Euler de França Belém — Como está o Cora?
Estive no show do cantor Gustavvo Lima e ele vai doar mais 2 milhões de reais para a construção da parte da Casa do Cora. As crianças que têm câncer são operadas, mas não voltam para suas casas. Ficarão no que vai ser a Casa do McDonald’s e a Casa dos Artistas. Não é uma única casa, são dezenas. O paciente ficará nelas.
Patrícia Moraes — Pode-se dizer que o seu governo patrocina uma mudança estrutural em Goiás, garantindo o desenvolvimento global do Estado.
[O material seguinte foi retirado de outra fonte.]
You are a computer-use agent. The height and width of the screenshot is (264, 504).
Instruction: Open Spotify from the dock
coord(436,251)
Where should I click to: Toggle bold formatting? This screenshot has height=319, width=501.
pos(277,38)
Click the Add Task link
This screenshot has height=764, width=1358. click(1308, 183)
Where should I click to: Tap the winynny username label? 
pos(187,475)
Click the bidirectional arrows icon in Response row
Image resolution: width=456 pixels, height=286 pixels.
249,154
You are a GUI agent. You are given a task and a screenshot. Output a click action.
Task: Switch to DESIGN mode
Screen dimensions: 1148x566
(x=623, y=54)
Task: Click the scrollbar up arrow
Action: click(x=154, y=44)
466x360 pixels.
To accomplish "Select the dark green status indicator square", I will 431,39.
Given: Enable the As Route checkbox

O complexo de ações do governo está mudando o conceito das pessoas que vivem em Goiás. A educação é vista de maneira integral. Nós cuidamos da educação — proporcionando um ensino de qualidade — e das pessoas. Os avanços são imensos.
Italo Wolff — Procede que, quando o sr. assumiu o governo, 56% dos alunos do segundo ano do ensino fundamental eram analfabetos ou semianalfabetos?
Por incrível que pareça, o quadro era este. Os alunos não sabiam ler nem escrever e não sabiam interpretar. Hoje, com três anos do AlfaMais — programa de formação de gestores e professores da Educação Infantil —, Goiás já está disputando o primeiro lugar em termos de alfabetização na idade certa no Brasil. Estou animado. O que me empolga é ver o quanto as crianças estão voltando aos olhos para a educação e estão passando a ler, a estudar, a se interessar.
Ton Paulo — Voltando à questão da inteligência artificial…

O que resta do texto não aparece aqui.